The problem:
Put the records below into a numbered list, skipping blank lines and leaving out the pictures.

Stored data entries

*** Block opens ***

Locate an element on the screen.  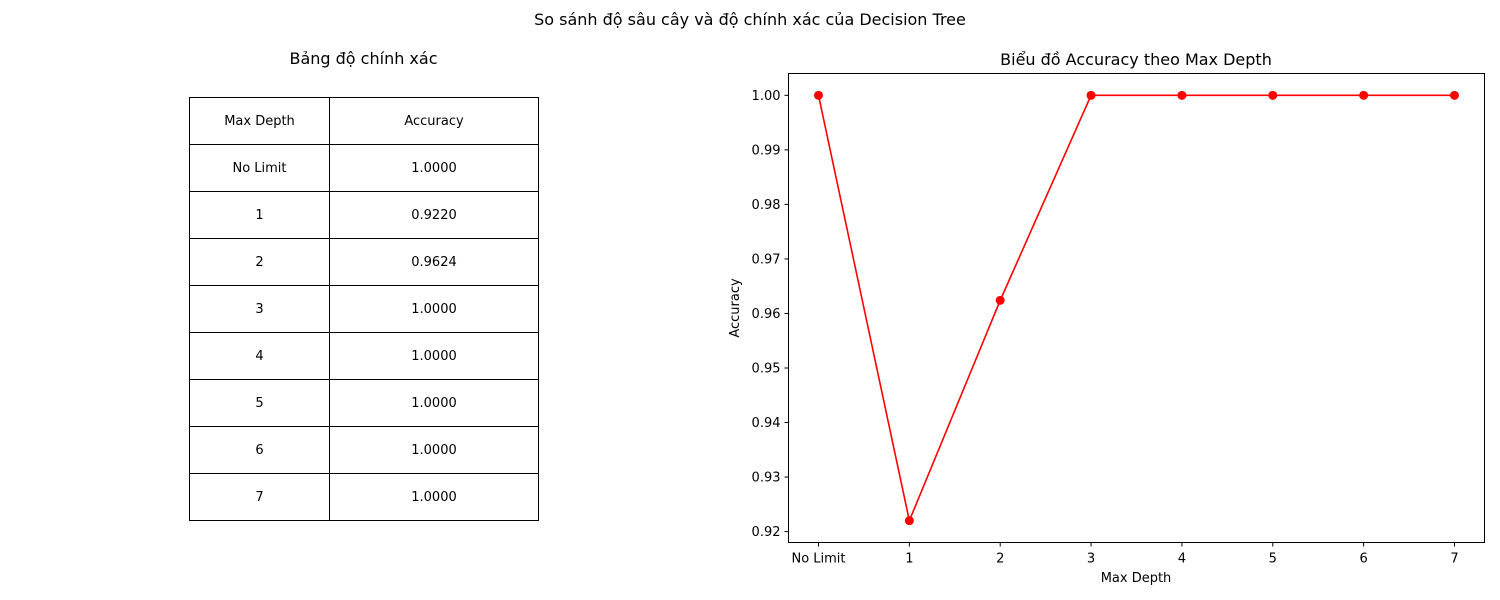
x-axis-label: Max Depth is located at coordinates (1136, 578).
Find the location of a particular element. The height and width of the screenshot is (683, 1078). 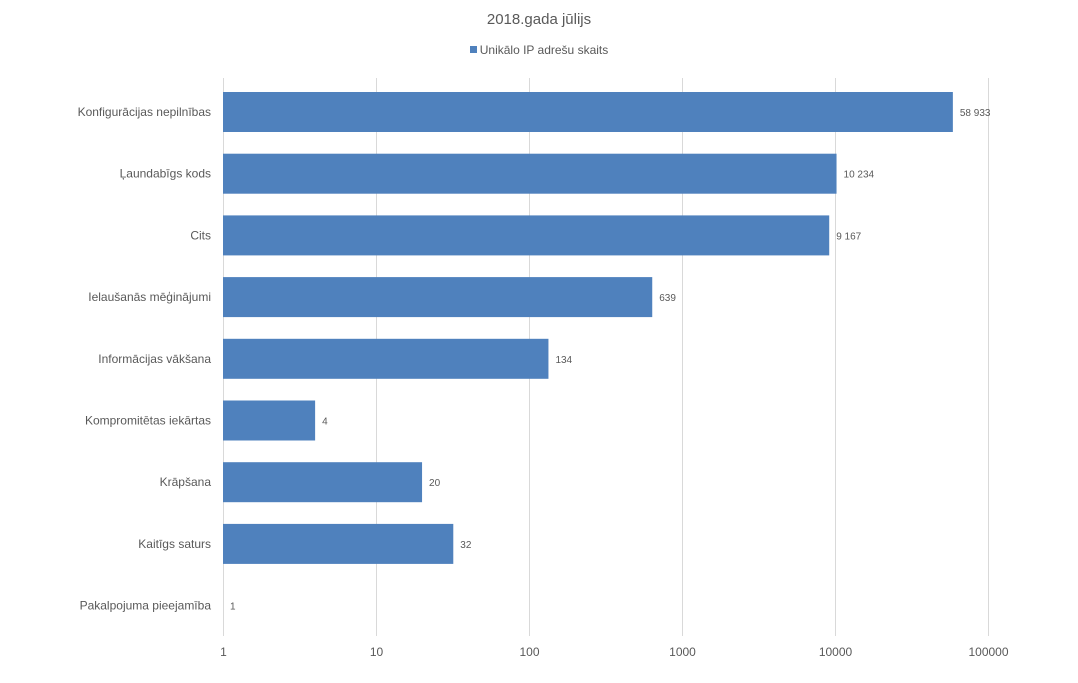

legend: Unikālo IP adrešu skaits is located at coordinates (539, 50).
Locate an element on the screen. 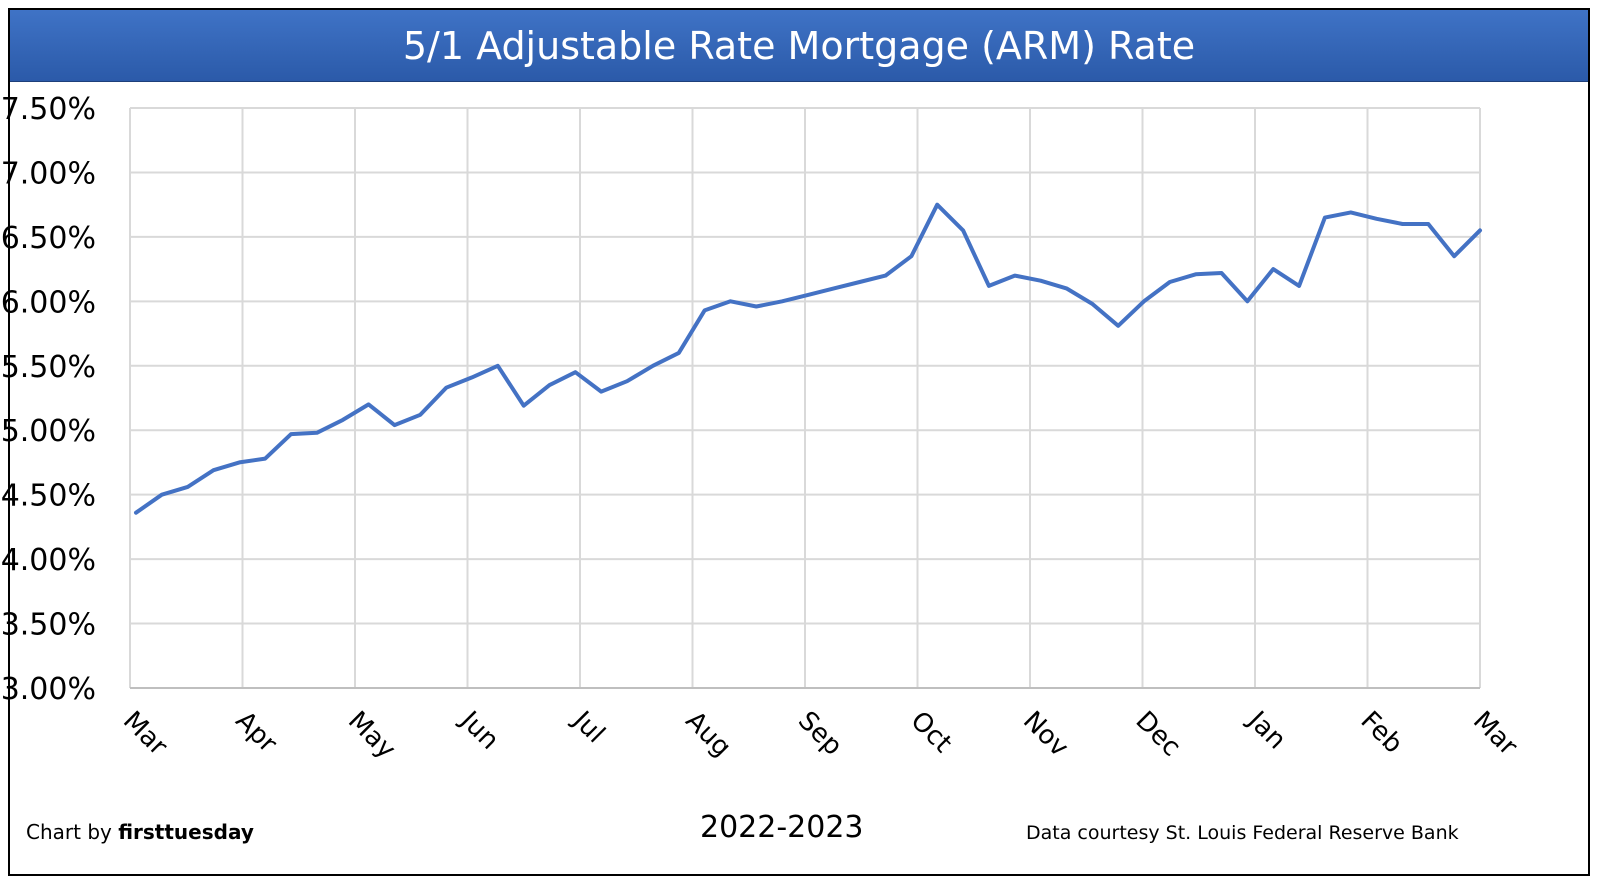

*** Block closes ***

Solved exercise:
1. Locate an element on the screen.  
2. x-axis-label: Max Depth is located at coordinates (1136, 578).
3. Find the location of a particular element. The height and width of the screenshot is (683, 1078). 
4. legend: Unikālo IP adrešu skaits is located at coordinates (539, 50).
5. Locate an element on the screen. 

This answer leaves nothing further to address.